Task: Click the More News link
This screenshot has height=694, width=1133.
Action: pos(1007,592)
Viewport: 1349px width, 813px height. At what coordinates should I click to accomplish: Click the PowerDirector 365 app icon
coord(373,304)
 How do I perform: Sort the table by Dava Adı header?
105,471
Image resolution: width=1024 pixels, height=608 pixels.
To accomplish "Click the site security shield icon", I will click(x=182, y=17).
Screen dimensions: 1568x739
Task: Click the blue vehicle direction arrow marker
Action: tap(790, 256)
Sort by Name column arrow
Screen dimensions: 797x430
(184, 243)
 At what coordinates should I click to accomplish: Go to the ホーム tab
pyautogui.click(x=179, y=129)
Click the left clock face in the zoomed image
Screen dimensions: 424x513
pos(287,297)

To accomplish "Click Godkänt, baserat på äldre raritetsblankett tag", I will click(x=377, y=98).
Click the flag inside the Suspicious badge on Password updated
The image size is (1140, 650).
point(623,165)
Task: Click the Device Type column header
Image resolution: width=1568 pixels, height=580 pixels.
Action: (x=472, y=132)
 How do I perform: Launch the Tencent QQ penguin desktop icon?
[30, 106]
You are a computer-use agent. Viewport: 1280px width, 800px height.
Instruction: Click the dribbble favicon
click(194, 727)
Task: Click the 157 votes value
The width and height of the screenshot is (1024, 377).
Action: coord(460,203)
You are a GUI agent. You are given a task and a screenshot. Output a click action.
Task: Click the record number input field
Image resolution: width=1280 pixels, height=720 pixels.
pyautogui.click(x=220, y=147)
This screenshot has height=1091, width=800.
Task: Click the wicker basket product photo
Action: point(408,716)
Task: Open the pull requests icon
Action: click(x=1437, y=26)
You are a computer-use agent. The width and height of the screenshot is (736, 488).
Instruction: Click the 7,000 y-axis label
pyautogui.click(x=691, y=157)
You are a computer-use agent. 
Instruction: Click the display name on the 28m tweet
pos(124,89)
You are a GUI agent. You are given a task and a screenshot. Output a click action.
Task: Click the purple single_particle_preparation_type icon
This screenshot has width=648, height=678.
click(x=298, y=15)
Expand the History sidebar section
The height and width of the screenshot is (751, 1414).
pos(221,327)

* **Exercise goal**
Reproduce each entry above without a single difference.

* **Solution to this task**
Task: Click the More News link
This screenshot has height=694, width=1133.
Action: pos(1007,592)
Viewport: 1349px width, 813px height. At what coordinates should I click to accomplish: Click the PowerDirector 365 app icon
coord(373,304)
 How do I perform: Sort the table by Dava Adı header?
105,471
Image resolution: width=1024 pixels, height=608 pixels.
To accomplish "Click the site security shield icon", I will click(x=182, y=17).
Screen dimensions: 1568x739
Task: Click the blue vehicle direction arrow marker
Action: tap(790, 256)
Sort by Name column arrow
Screen dimensions: 797x430
(184, 243)
 At what coordinates should I click to accomplish: Go to the ホーム tab
pyautogui.click(x=179, y=129)
Click the left clock face in the zoomed image
Screen dimensions: 424x513
pos(287,297)

To accomplish "Click Godkänt, baserat på äldre raritetsblankett tag", I will click(x=377, y=98).
Click the flag inside the Suspicious badge on Password updated
The image size is (1140, 650).
point(623,165)
Task: Click the Device Type column header
Image resolution: width=1568 pixels, height=580 pixels.
Action: (x=472, y=132)
 How do I perform: Launch the Tencent QQ penguin desktop icon?
[30, 106]
You are a computer-use agent. Viewport: 1280px width, 800px height.
Instruction: Click the dribbble favicon
click(194, 727)
Task: Click the 157 votes value
The width and height of the screenshot is (1024, 377).
Action: coord(460,203)
You are a GUI agent. You are given a task and a screenshot. Output a click action.
Task: Click the record number input field
Image resolution: width=1280 pixels, height=720 pixels.
pyautogui.click(x=220, y=147)
This screenshot has height=1091, width=800.
Task: Click the wicker basket product photo
Action: point(408,716)
Task: Open the pull requests icon
Action: click(x=1437, y=26)
You are a computer-use agent. The width and height of the screenshot is (736, 488).
Instruction: Click the 7,000 y-axis label
pyautogui.click(x=691, y=157)
You are a computer-use agent. 
Instruction: Click the display name on the 28m tweet
pos(124,89)
You are a GUI agent. You are given a task and a screenshot. Output a click action.
Task: Click the purple single_particle_preparation_type icon
This screenshot has width=648, height=678.
click(x=298, y=15)
Expand the History sidebar section
The height and width of the screenshot is (751, 1414).
pos(221,327)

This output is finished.